The murmur's intensity does not correlate with the severity of the stenosis, and the murmur decreases and could disappear at the final stages of severe aortic stenosis, these are the patients who are going to die and might not even benefit from valve replacement, we rarely see this type of patient these days and you don't need a murmur to diagnose them, they are usually very symptomatic ( CHF, Angina and Syncope).

The murmur's intensity does correlate with the severity until decompensation. As you said, at that point the patient would be in florid heart failure and extremely symptomatic, which this patient is not experiencing.

In my practice, I see this type of patient at least weekly for AVR or percutaneous aortic valvuloplasty, usually the latter. Even those who are decompensated and in florid failure still have a significant murmur, although the cardiologists will tell you that it has decreased leading up to the procedure, correlating with impending or active failure.
 
So either he has horrible AS and no murmur or minimal to no AS and no murmur. That's what I was trying to say. In a guy who can go up the stairs in his house I doubt he's got horrible AS.
The question still remains as to why the syncope? You have to go back and find out what was going on 2 years ago.
 
So either he has horrible AS and no murmur or minimal to no AS and no murmur. That's what I was trying to say. In a guy who can go up the stairs in his house I doubt he's got horrible AS.
The question still remains as to why the syncope? You have to go back and find out what was going on 2 years ago.

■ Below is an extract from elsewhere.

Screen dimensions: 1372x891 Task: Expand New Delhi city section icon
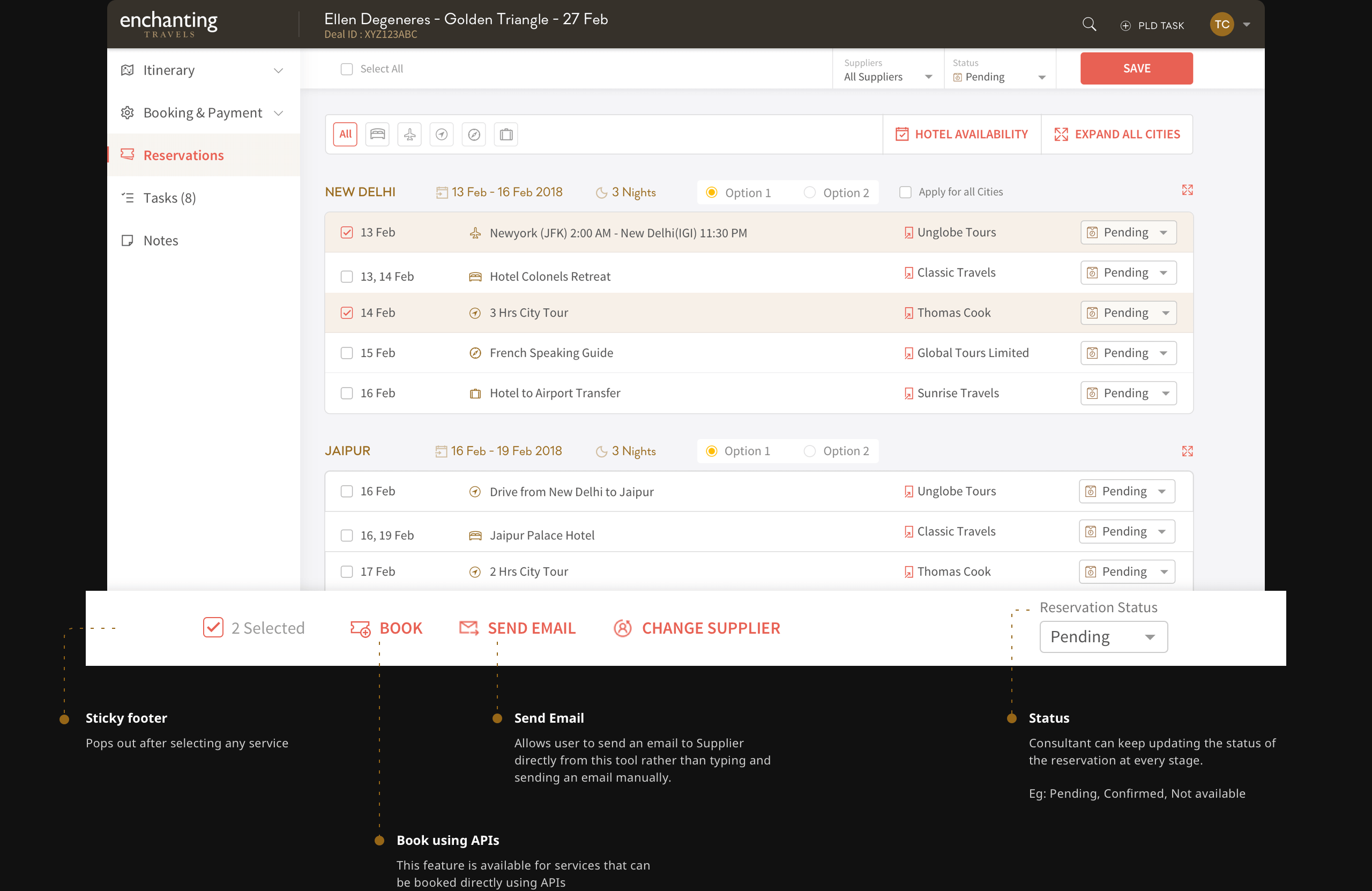[x=1187, y=190]
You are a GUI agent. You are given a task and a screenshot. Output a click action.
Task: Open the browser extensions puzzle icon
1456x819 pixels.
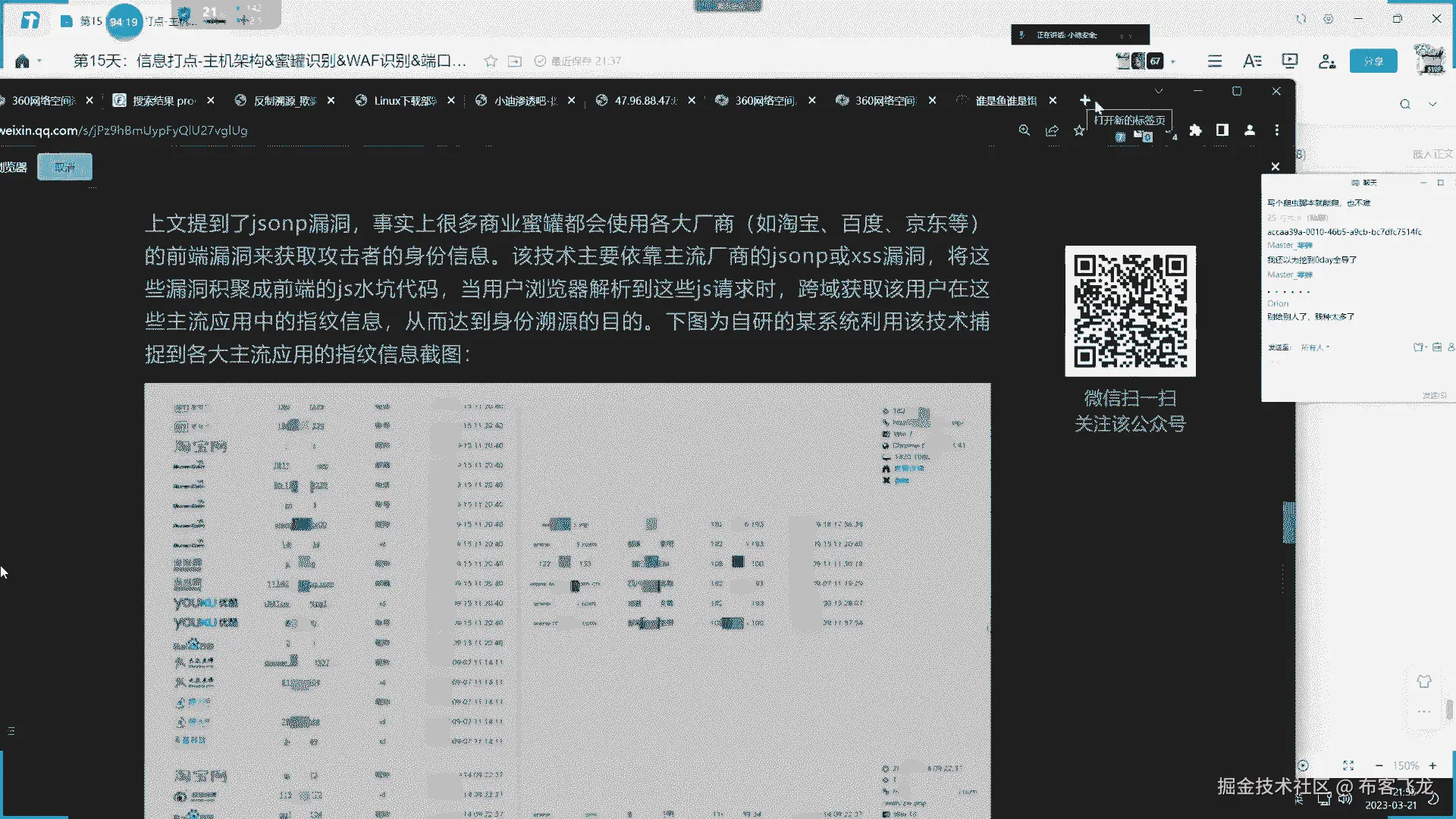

You are correct. If the guy was moving furniture all day long or working outside on his car all day long, in the summer time, that might answer the question right there, given his comorbidities. I'd look into arrythmias, but an interval of two years without any episodes or worsening of his exercise intolerance would make me less concerned about his CV status at this time.
 
Well, my first thought was aortic tract outflow obstruction (like HOCM). But, you said he had no septal wall abnormalities. And usually HOCM has a murmur too.

What was the reason they wanted to do this under GA? We typically use midazolam and an alfetanil "stun" when the opthamologist places the retrobulbar block. After that, it's pretty much smooth sailing.